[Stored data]
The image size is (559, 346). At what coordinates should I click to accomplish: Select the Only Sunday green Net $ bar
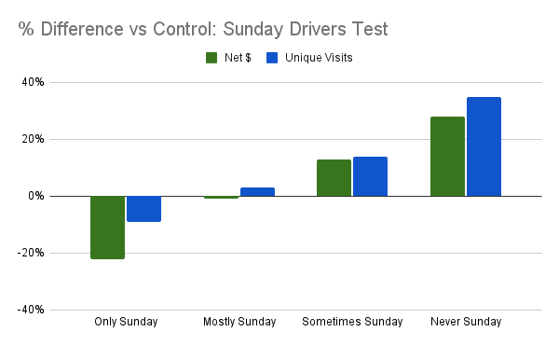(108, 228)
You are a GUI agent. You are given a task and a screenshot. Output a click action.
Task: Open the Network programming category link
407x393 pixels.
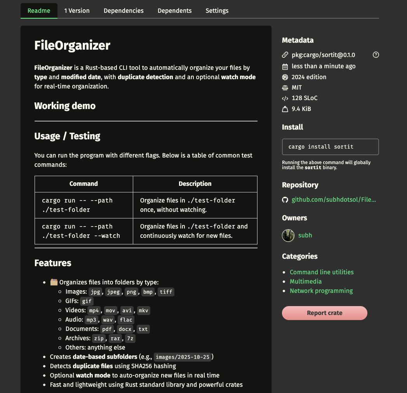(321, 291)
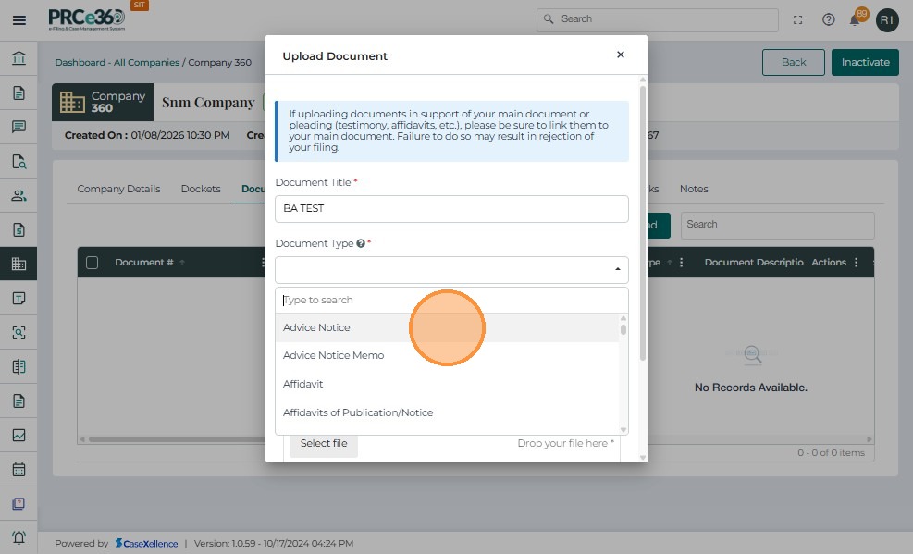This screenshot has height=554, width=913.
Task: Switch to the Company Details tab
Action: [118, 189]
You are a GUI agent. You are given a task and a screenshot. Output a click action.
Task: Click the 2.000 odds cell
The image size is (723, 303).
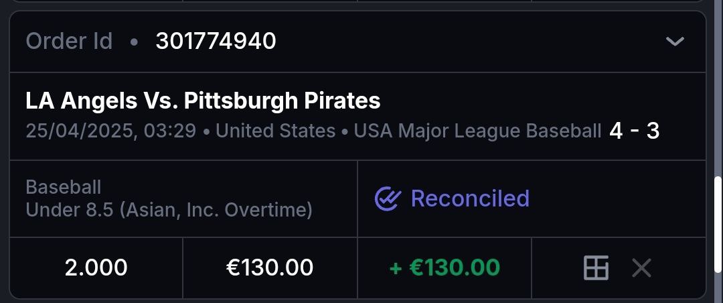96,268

> _TASK PROMPT_
Give again, word for word, the lines from the one containing "407x393 pixels." through the last line of the entries, with pictures omitted and nothing added.

> _WRITTEN REPLY_
407x393 pixels.
(321, 291)
This screenshot has height=554, width=913.
Task: Switch to the Company Details tab
Action: [118, 189]
You are a GUI agent. You are given a task and a screenshot. Output a click action.
Task: Click the 2.000 odds cell
The image size is (723, 303).
96,268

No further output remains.